EA lessons from my father

When my dad was in his 20s, he took a trip to Central America and witnessed the poverty there. Determined to do something about it, he returned to America, became a nurse, and worked on a tribal reservation that was as poor as the places he’d visited in Central America. There, he managed the clinic, and that early experience in healthcare administration led to an opportunity, years later and off the reservation, to become the executive director of a nonprofit health clinic and help it recover from a financial crisis. He spent the rest of his career managing and extending the services his clinic provided. He was widely admired by his colleagues and left the clinic in good shape when he retired.

Let’s look at his career through an EA lens. He identified a cause that seemed important to him, and perhaps neglected. He found a way of working on it that was tangible and tractable. This afforded him the chance to prove his ability to wield responsibility and demonstrate leadership, leading to higher positions of authority over time where his decisions could have a higher impact. He spent his career working in American healthcare, where the cost of saving a life is high, but he also worked with low-income populations.

I’ve asked him about the degree to which he thinks he made a unique impact in his career. For example, what would have happened had he not taken his first job helping salvage a distressed clinic? Would the board have been able to find an alternative candidate? Would that candidate have had his level of success? To what degree would the resources of that clinic—providers, equipment, money, and relationships with patients—have been wasted, and to what degree would they have been recycled by some other healthcare system?

He’s not entirely sure about the answers to these questions, of course. But one way of looking at it is that the nonprofit healthcare system he joined was bottlenecked by a lack of competent administrators willing to run failing clinics. Even if he had no reason to think that he was an above-average administrator, he was likely to be at least average. If average is good enough to turn around a failing clinic, and without him it would have failed, then by taking the job, he can take credit for preventing whatever degree of waste would have occurred had the clinic dissolved.

As I negotiate a career change inspired by this community, I think about my dad often and try to derive lessons from his life as a competent and successful altruist doing effective direct work.

One lesson I take from his life is that being average is good enough, as long as you show up to the right cause and are willing to take on the jobs that nobody else wants to do: risky, relatively poorly compensated, and demanding. If you do this, you don’t need to fear that you’ll do just as bad as the last person because of the “outside view:” the last person was unusually bad, and you’re likely to do much better as long as you stick it out.

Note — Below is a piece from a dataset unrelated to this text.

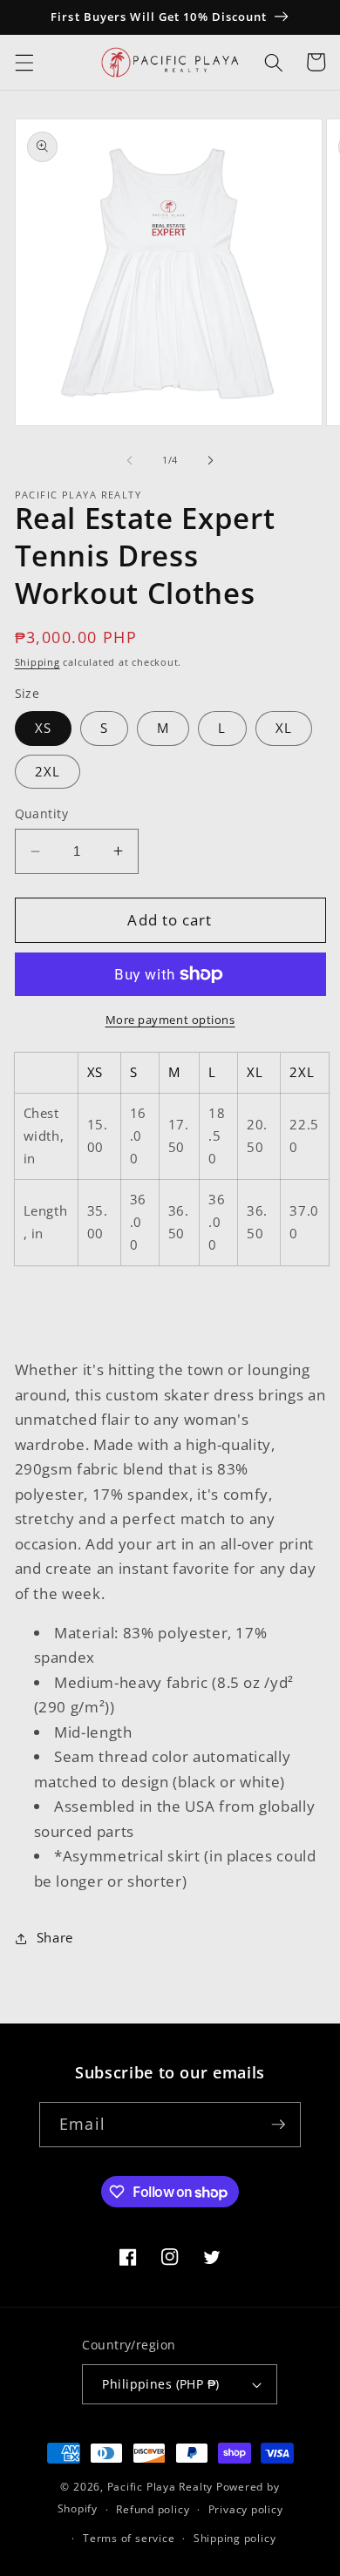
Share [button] (55, 1938)
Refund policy (152, 2509)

Another lesson is that producing a convincing plan, achieving a concrete success, convincing the unconvinced and leading people to real change, is different from an isolated exercise in intelligence. I am writing this blog post for my own sake, because I enjoy writing, and because this is the best audience I can think of for it. I don’t expect it to move anybody much, change or improve any decisions, or be useful on my CV or in my future work.

The advantage of working in conventional roles, as opposed to blogging about altruism from the outside, is that you have more opportunities to show up every day and achieve tangible outcomes, signal your competence, and discover opportunities to do the undesirable but important work that makes an absolute difference in the world. You’re expanding the number of average people trying to do altruistic work by one, and that matters a lot if you’re also willing to do the undesirable but important jobs when they’re offered to you. The work of the average but motivated person is cleaning up the messes left by the most incompetent 1% in whatever field you enter.

My new heuristic for individual EAs is this:

Find a cause that seems like a good fit and also to be altruistically important. Expect that it will take you a long time to be credible and experienced enough to know what needs doing and how to do it. Just get your foot in the door in that cause area. Show up and do a good-enough job. Look for the obvious jobs that nobody wants to do, and offer to take them over. Keep doing this until you get somewhere. If you can’t get your foot in the door in your top cause area, just keep looking for something one or two or three jumps away. Be patient. Think in terms of decades about your long-term impact, but focus on doing a great job right now, even if you’re not sure about the effectiveness of your work.

For myself, I decided a couple years ago to go back to school, and to pursue work as a biomedical researcher. Maybe someday I’ll work on pandemic prevention, a cure for Alzheimer’s or chronic severe pain, or on technology that slows the aging process.

Students willing to pursue STEM are still relatively rare compared to their expected value to society, so I feel that even though I don’t know precisely how I’ll make my impact, just by showing up to school and doing well, I’m moving closer to that goal. Even if I only end up displacing another student vying for a position in graduate school, hopefully I will be average and displace a far-below-average candidate, who will in turn find something else useful to do.

And once I am in graduate school, that’s when it will be especially important for me to focus on doing a consistently good job, being willing to take on tasks that are undesirable but necessary, and demonstrating my competence to more experienced people. Hopefully I’ll keep being a plug in the leaky holes of whatever meaningful institution I join, on and on until I retire.

I think this is an excellent vision for a life outcome, and I think it should be the default vision for just about everyone who’s interested in the EA movement.